> **Brief**
Restate, word for word, the lines from the opening line of the data through the line containing "Collections (629, 63)", both included, and nothing else.
─── Record set
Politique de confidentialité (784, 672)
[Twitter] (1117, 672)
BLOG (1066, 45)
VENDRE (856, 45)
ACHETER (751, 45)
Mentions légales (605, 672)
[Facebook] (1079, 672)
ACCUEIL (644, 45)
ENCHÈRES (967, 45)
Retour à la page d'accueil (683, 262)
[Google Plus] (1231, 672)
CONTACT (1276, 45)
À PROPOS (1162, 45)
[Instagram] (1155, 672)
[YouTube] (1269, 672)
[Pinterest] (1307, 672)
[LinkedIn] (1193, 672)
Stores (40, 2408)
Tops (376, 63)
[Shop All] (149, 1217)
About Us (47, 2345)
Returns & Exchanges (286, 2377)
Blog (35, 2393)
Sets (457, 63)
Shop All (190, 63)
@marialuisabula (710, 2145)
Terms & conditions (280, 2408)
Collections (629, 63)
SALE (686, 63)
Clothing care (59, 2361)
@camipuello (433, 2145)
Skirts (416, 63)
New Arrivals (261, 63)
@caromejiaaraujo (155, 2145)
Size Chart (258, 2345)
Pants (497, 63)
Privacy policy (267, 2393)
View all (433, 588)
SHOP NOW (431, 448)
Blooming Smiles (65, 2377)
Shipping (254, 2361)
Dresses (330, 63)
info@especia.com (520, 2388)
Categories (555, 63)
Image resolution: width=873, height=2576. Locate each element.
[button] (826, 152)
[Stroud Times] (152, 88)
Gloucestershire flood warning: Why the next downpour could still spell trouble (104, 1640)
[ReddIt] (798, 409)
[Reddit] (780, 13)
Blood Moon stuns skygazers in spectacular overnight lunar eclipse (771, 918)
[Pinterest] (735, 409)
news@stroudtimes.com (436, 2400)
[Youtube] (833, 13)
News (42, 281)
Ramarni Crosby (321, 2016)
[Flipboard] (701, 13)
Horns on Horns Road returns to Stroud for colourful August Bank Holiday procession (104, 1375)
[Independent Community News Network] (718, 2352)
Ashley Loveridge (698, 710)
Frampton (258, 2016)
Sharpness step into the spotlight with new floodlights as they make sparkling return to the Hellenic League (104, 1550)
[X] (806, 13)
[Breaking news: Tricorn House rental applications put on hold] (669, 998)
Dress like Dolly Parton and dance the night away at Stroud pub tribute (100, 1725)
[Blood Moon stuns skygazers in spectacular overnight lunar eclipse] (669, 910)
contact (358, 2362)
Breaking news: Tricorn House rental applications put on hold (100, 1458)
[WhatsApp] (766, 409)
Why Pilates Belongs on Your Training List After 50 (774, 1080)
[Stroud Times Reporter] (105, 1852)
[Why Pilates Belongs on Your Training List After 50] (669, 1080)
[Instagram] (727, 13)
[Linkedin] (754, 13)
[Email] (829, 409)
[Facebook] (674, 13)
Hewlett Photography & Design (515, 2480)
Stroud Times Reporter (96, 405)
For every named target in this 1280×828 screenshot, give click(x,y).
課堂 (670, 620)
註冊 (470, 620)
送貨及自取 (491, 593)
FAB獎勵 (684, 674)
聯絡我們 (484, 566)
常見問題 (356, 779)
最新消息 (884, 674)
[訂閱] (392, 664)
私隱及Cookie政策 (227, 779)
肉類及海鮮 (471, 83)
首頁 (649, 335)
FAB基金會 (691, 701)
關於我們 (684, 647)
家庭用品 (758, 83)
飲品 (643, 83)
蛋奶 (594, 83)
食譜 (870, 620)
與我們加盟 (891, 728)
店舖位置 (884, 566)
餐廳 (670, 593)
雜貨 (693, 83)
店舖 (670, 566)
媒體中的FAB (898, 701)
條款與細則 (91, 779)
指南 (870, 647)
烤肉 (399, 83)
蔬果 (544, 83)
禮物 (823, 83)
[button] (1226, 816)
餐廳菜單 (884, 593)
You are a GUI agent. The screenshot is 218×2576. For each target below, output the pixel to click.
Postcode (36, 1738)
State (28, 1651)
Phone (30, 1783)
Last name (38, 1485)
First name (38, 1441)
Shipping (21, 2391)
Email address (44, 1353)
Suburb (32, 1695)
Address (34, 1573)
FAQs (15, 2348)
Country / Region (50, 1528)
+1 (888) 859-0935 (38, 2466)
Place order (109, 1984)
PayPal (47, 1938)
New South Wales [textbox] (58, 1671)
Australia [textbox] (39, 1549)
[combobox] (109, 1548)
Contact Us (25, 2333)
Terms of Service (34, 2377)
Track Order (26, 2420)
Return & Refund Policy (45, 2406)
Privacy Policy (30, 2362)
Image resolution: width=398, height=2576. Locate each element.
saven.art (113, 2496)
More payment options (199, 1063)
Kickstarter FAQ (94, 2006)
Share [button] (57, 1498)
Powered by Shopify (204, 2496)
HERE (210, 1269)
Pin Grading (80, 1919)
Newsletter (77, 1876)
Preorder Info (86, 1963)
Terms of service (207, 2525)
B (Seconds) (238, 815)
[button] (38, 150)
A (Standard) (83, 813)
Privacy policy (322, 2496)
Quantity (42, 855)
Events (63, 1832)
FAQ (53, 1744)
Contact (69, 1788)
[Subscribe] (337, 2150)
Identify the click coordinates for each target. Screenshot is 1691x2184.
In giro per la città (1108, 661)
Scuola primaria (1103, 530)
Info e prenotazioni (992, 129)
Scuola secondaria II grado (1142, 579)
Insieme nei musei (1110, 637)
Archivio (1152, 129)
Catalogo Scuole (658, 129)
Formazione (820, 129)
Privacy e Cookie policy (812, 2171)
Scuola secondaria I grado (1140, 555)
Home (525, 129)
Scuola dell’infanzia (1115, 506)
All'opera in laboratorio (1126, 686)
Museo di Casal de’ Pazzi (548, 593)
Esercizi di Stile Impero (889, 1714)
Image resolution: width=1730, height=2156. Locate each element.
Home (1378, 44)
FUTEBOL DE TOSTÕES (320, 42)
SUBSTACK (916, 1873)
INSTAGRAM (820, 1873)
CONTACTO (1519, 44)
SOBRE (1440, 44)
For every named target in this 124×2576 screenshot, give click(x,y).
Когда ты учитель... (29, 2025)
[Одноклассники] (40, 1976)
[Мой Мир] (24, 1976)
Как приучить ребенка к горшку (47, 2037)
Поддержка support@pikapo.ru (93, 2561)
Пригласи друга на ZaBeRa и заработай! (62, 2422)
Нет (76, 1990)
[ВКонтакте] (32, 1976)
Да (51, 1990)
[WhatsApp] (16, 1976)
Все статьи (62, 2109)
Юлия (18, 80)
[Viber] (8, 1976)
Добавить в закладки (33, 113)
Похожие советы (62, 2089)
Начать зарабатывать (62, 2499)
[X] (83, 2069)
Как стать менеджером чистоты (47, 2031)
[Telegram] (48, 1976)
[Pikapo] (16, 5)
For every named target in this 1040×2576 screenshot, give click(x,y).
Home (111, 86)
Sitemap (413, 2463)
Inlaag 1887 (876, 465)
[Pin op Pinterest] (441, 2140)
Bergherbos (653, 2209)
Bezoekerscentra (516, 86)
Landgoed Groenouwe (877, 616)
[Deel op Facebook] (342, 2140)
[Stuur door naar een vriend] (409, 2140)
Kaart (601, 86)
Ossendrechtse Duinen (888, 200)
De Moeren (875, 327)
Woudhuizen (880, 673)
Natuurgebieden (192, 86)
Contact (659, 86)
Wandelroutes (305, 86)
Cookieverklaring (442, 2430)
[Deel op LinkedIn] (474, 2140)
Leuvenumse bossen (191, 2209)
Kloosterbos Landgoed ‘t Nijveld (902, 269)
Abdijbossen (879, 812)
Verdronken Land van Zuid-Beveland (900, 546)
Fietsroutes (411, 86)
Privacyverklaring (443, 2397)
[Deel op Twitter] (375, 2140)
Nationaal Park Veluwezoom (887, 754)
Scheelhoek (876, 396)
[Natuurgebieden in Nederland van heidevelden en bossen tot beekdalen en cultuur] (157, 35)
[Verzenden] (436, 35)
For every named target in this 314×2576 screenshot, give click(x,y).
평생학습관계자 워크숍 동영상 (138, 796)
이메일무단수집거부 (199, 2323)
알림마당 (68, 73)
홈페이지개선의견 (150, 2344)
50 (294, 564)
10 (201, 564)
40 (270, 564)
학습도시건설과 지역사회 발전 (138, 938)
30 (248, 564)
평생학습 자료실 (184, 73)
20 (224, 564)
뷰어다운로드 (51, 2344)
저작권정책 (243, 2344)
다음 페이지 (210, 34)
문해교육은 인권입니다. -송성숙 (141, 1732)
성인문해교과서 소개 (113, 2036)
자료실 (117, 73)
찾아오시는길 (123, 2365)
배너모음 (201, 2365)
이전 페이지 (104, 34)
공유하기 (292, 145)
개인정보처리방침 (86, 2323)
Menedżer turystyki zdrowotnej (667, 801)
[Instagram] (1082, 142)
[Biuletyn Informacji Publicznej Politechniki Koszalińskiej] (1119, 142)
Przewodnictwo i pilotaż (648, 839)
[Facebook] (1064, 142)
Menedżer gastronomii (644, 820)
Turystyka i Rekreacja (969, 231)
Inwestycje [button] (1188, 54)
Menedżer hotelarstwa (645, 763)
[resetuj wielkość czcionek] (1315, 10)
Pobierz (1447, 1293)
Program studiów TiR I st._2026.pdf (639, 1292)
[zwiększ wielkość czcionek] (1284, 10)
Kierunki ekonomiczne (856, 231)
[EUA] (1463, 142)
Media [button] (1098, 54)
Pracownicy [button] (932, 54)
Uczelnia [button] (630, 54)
──────
> **Task output**
Politique de confidentialité (784, 672)
[Twitter] (1117, 672)
BLOG (1066, 45)
VENDRE (856, 45)
ACHETER (751, 45)
Mentions légales (605, 672)
[Facebook] (1079, 672)
ACCUEIL (644, 45)
ENCHÈRES (967, 45)
Retour à la page d'accueil (683, 262)
[Google Plus] (1231, 672)
CONTACT (1276, 45)
À PROPOS (1162, 45)
[Instagram] (1155, 672)
[YouTube] (1269, 672)
[Pinterest] (1307, 672)
[LinkedIn] (1193, 672)
Stores (40, 2408)
Tops (376, 63)
[Shop All] (149, 1217)
About Us (47, 2345)
Returns & Exchanges (286, 2377)
Blog (35, 2393)
Sets (457, 63)
Shop All (190, 63)
@marialuisabula (710, 2145)
Terms & conditions (280, 2408)
Collections (629, 63)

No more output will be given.